To really put gold’s bull market into perspective, below is a 50-year quarterly bar chart, which shows the 1980 high and the 20-year bear market that followed, ending at the 2000 low. That 20-year bear market formed a massive bullish falling wedge, which led to the current secular bull market that ran from the 2000 low to the 2011 high. From the 2011 high, gold went on to form the bullish rising wedge, which I’ve been calling a halfway pattern.

The long black arrows measures time and price, and so far, the angle of the 2000 to 2011 bull market is the same as the current rally phase, beginning at the blue arrow low. The current rally phase is actually a bit stronger than the 2000 to 2011 rally, as the current price action is sitting on top of the long black arrow. What are the odds that gold will top out at $12,100 in 2033? Only time will tell.

Let’s finish up by looking at several charts for silver, which is beginning to find some traction. Silver is set up just a bit differently than the rest of the PM complex. Since its 2020 high, silver has formed two very distinctive consolidation patterns. This weekly chart shows a very symmetrical H&S consolidation pattern, which has a minimum price objective up to the $40 area.

This long-term monthly chart shows silver’s secular bull market uptrend channel, which actually started about two years later than gold and the PM stocks indexes. Looking at the right side of the chart, you can see the dominant chart pattern we looked at earlier, which is the 2020 bullish expanding falling wedge. Note how close silver is trading to its previous high, made about 4 months ago. If that high is taken out, you would have to go back over ten years to see silver trade that high again.

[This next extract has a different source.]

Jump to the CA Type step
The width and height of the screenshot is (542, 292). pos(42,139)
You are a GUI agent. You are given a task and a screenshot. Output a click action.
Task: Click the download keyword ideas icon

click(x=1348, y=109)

I would like to show you two more very large consolidation patterns that are strongly suggesting that the PM complex will have many years to go in its secular bull market, which began in 2000.

This next chart is a combo chart, which has silver on top and gold below. I realize how hard it will be for many of you to grasp the significance of these 2011 H&S consolidation patterns, but we’ve been following these two H&S patterns since their right shoulder low.

As we know, gold has been much stronger than the rest of the PM complex, as shown by the up-sloping neckline vs. silver’s down-sloping neckline. Gold has been trading in new all-time high territory since breaking out from its neckline, vs. silver, which is only halfway to its all-time high at $50.

What is interesting about these two very similar 2011 H&S patterns, with different sloping necklines, is that they both broke out above their respective necklines at about the same time, which I find pretty amazing.